Last night I gave the worst speech of my life. Everything that could go wrong, did.
I misunderstood the start time, and arrived late to the venue. Many of the seats in the once-filled room were now empty. People were partying audibly in the hallway. I walked out onto the empty stage and discovered the fly of my pants was open. I turned around to zip it, and when I turned back, a large potted plant blocked me. I stepped around the plant to start speaking, and immediately began stammering nonsense. An audience member in the front row imitated me and laughed. I finally found my words, but they were somewhere in the middle of my talk– everything was out of sequence. I couldn’t find my place in my notes. Another audience member began lecturing about what I was doing wrong, and I had to ask him to be quiet so I could continue. As I spoke, people stood up and walked out. When I finished, none of the few remaining attendees clapped or looked at me. I walked out of the building to find people on the street commenting to each other about how bad my speech had been.
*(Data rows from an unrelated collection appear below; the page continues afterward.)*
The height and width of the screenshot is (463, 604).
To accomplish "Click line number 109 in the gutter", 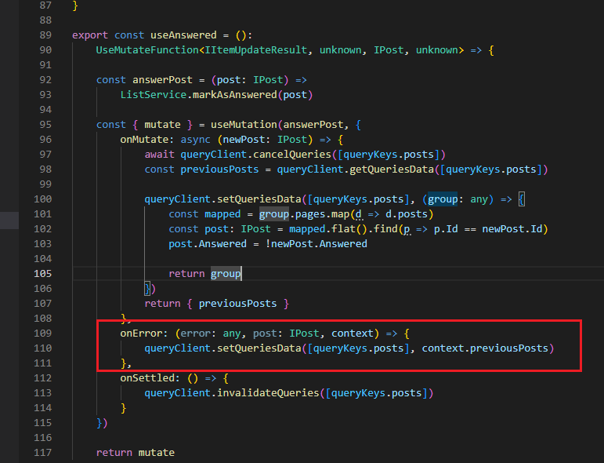I will click(x=42, y=334).
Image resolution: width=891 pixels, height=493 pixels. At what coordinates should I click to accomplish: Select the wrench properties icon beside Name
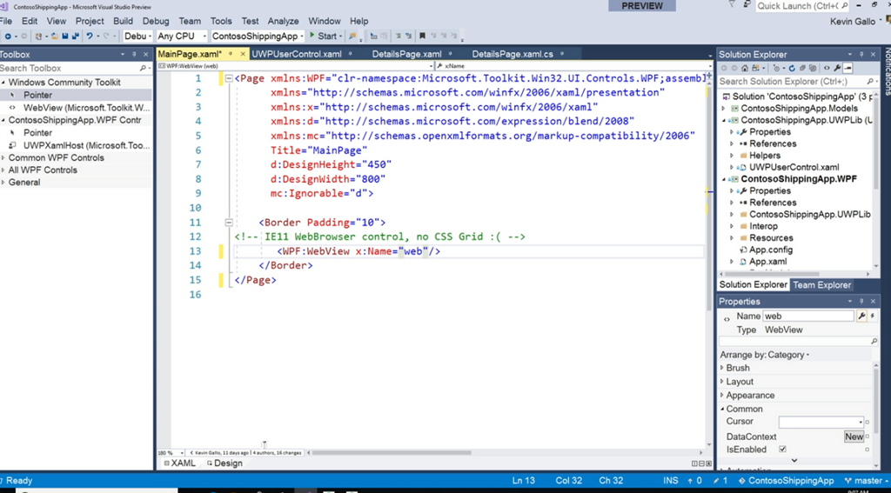click(x=861, y=316)
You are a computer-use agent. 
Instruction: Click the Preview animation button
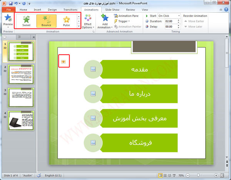8,21
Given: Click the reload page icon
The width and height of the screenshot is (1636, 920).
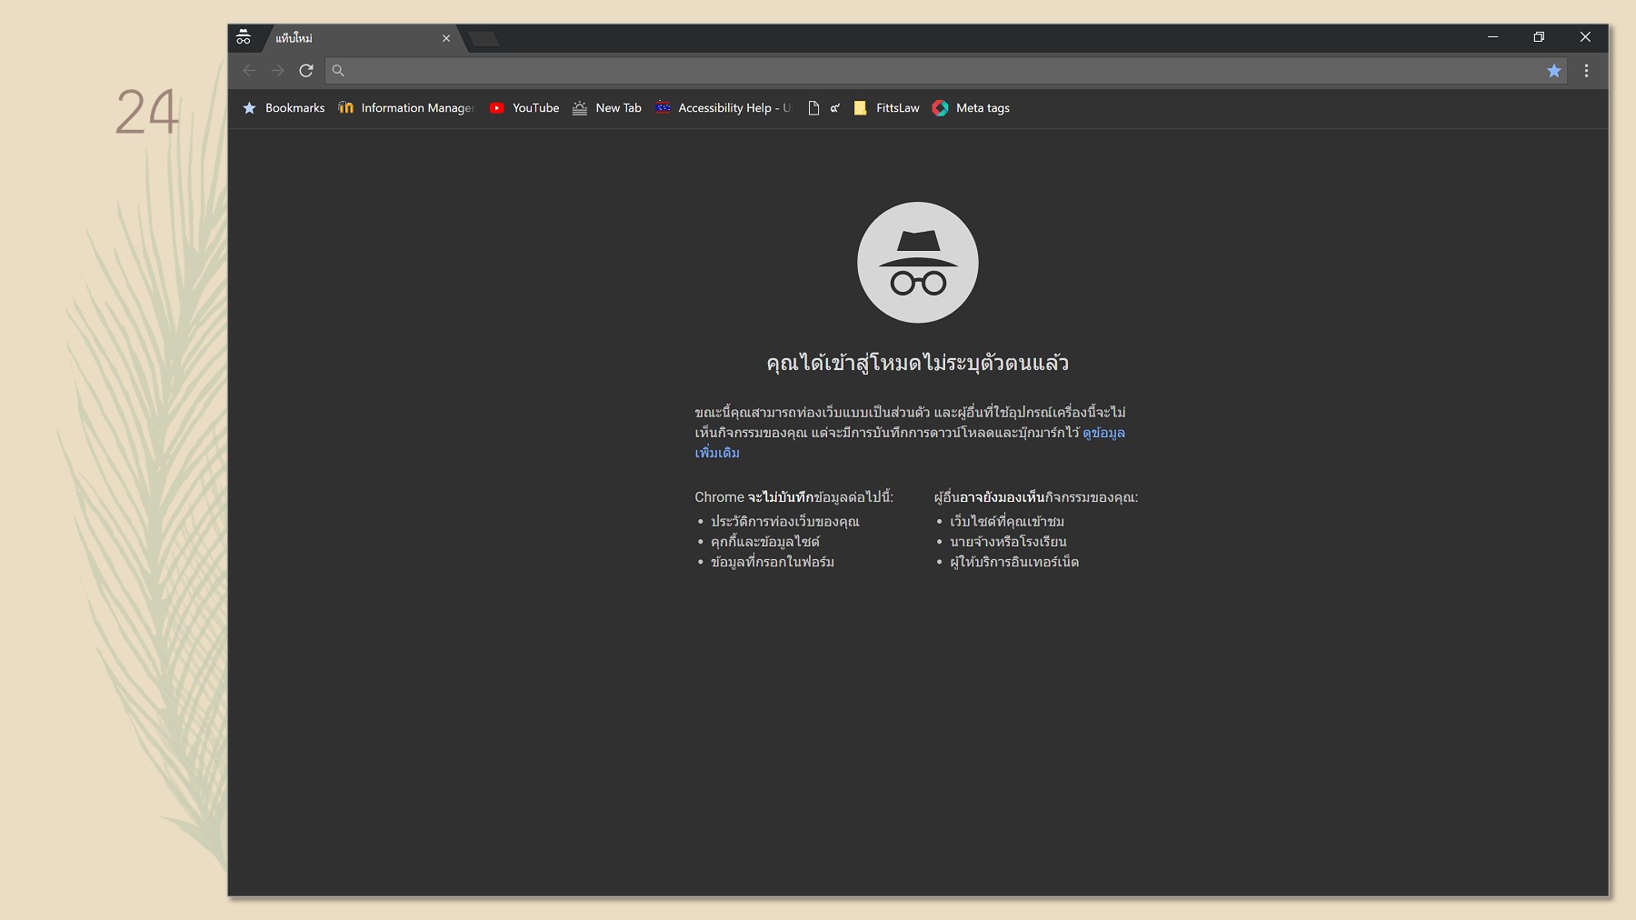Looking at the screenshot, I should pyautogui.click(x=306, y=71).
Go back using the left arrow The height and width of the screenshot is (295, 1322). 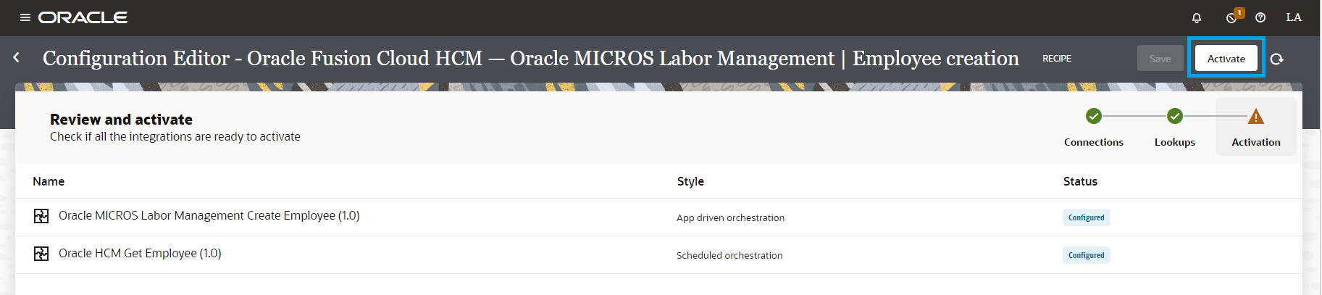[x=17, y=57]
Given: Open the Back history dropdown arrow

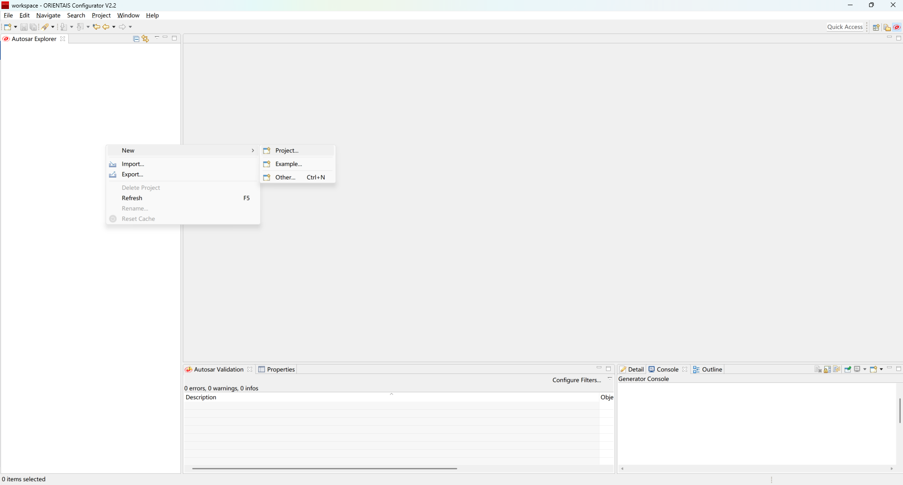Looking at the screenshot, I should click(x=114, y=27).
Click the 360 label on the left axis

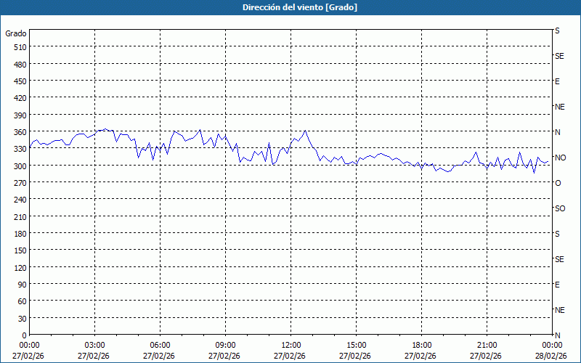click(19, 131)
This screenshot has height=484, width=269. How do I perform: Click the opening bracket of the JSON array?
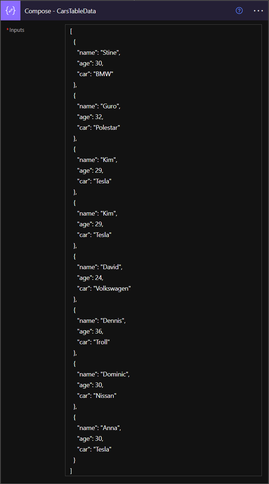click(x=70, y=31)
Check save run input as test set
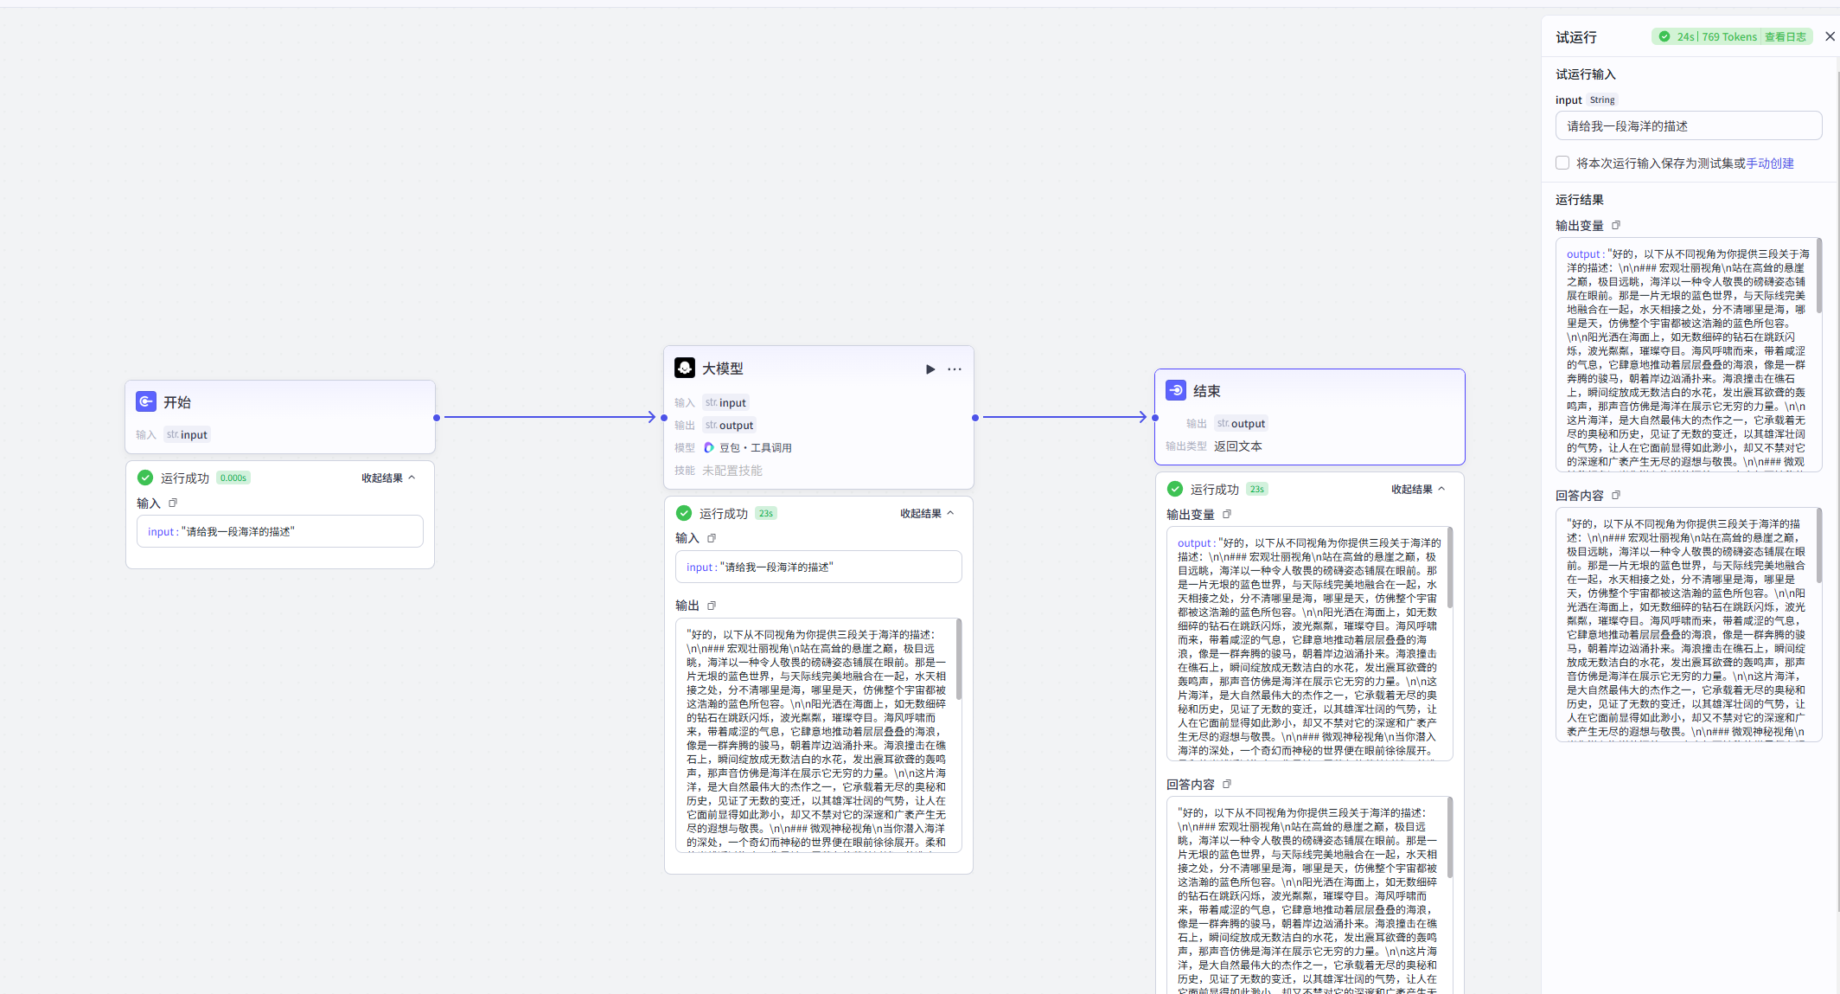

I completely failed to deliver an effective speech. And …
The world did not end. Life continued.
Living with metastatic cancer gives one a different perspective about small things like failure. I don’t want to waste precious time fretting over what hasn’t gone right in my life.
Failure won’t kill me. It just teaches me what to do better the next time.
Like not having spicy barbeque sauce on a snack before bed. It gives me weird dreams. I’d rather not have that dream again.*
*Added that last sentence about 5 hours after the original post — evidently people didn’t catch my hint that this was a dream. Sorry I was too subtle. I don’t often hear that adjective applied to me!